Критическая Масса, 2006, № 1 | страница 8



Опера выбрана как основополагающая форма и исток opus-музыки. Само слово «opera» есть множественное число слова opus. Таким образом, opera есть opus opus’ов — произведение произведений — некая квинтэссенция произведений. Opus-музыка, собственно, с оперы и началась. Но если мы посмотрим, откуда «растут ноги» у самой оперы, то упремся в проблему литургической драмы — и здесь открывается еще один поворот игры. С другой стороны, дантовский текст содержит массу отсылок и к литургическим текстам, и к конкретным григорианским песнопениям, что предоставляет возможность осуществить эту игру в конкретном текстовом формате.

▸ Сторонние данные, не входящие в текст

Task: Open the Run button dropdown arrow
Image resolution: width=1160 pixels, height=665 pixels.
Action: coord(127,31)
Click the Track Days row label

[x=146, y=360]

Можно ли представить себе лучшую ситуацию для оперы, чем мистическая процессия, описанная в XXVIII песне «Чистилища», когда перед глазами Данте проходят все чины Небесной и Земной церковной иерархии, в то время как сам Данте, будучи феерическим бабником, трепещет от одной мысли о том, что Беатриче, возведенная им самим чуть ли не в ранг Девы Марии, будет допрашивать его о его земных похождениях?

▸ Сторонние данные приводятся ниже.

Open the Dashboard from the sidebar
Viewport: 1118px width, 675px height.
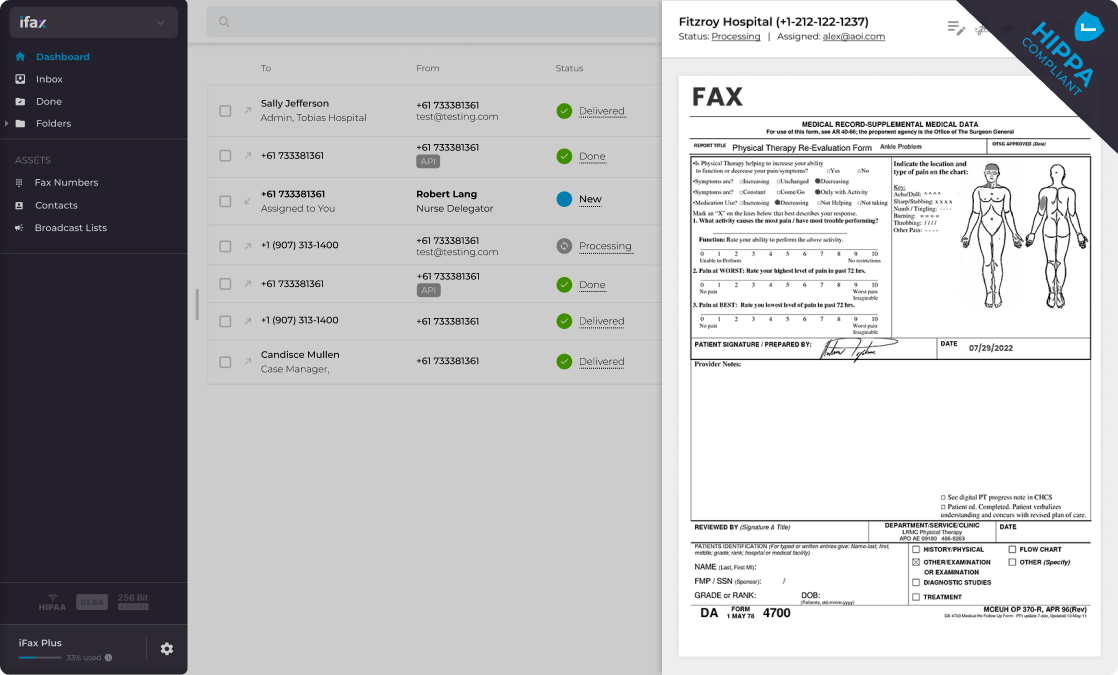point(60,57)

Для чего нужна эта аллюзия? Для усугубления любовно-драматической субстанции, знаком которой является Данте, или в этом есть некая «конструкторская затея»?

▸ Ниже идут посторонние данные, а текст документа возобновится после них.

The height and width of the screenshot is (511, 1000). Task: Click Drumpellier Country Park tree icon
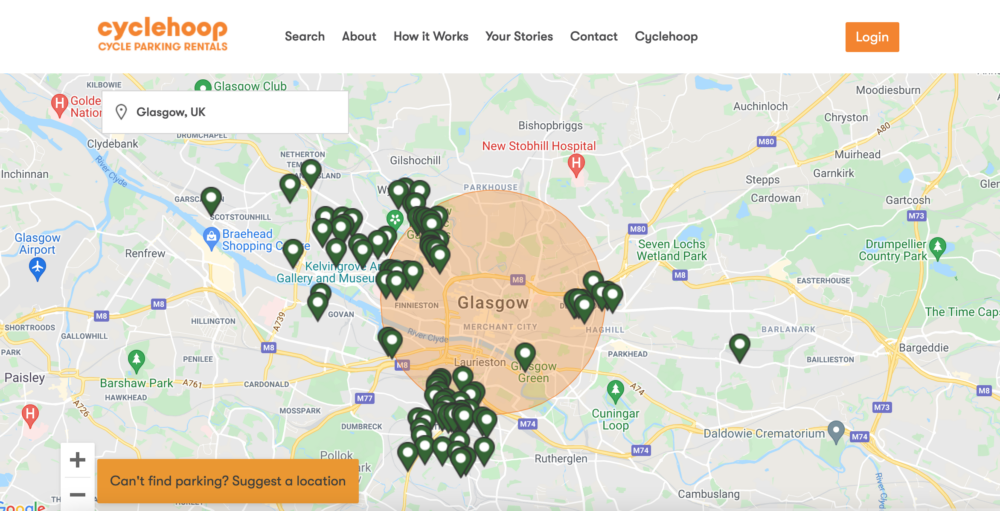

Она нужна и для того и для другого. Что же касается «конструкторской затеи», то она целиком и полностью основывается на дантовской нумерологии, базовым модулем которой является цифра три. В опере задействованы три языка — русский, итальянский и латинский. На русском языке повествуется о жизненных, бытовых событиях. На итальянском распеваются сонеты Данте, на латинском — литургические песнопения. Таким образом, русский язык — это проза, итальянский — поэзия. А латинский — гимнография. На символическом языке это соответствует телу, душе и духу. Далее, опера состоит из трех актов. Первый акт представляет жизненные ситуации: встречу, поклон, отказ от поклона, связанные с этим переживания и т. д. Второй акт — это сон, но не просто сон, а сон-инициация. Это сон, в котором Данте видит смерть Беатриче, посещает ее во время тяжелейшей болезни, и поэтому эта болезнь тоже не просто болезнь, а «шаманская» болезнь, или болезнь-инициация. В результате этой инициации Данте не только подготавливается к реальной смерти Беатриче, но готовится также и к лицезрению величайших таинств Божественной комедии и, в частности, к лицезрению мистической процессии. Таким образом, если первый акт — это поток повседневной жизни, а второй — шаманская болезнь, или инициация, то третий акт — это то, что открывается глазам посвященного, а именно мистическая процессия. Реальным литургическим аналогом мистической процессии является Литания. Литания — это традиционная последовательность молитвенных литургических текстов, обращенных ко всем чинам церковной иерархии. Сначала идут тексты, обращенные к Троице, затем — к Деве Марии, далее следуют тексты, обращенные к ангельским силам, апостолам, евангелистам, мученикам, святителям и т. д. В третьем акте я использую форму Литании, но вместо текстов, обращенных к Деве Марии, я вставляю тексты, посвященные Беатриче, и именно те тексты Данте, где он доказывает, что Беатриче есть не что иное, как цифра девять, троекратное воспроизведение цифры три, или Троицы. Таким образом, Беатриче занимает место Девы Марии — и это именно то, что происходит у Данте в мистической процессии.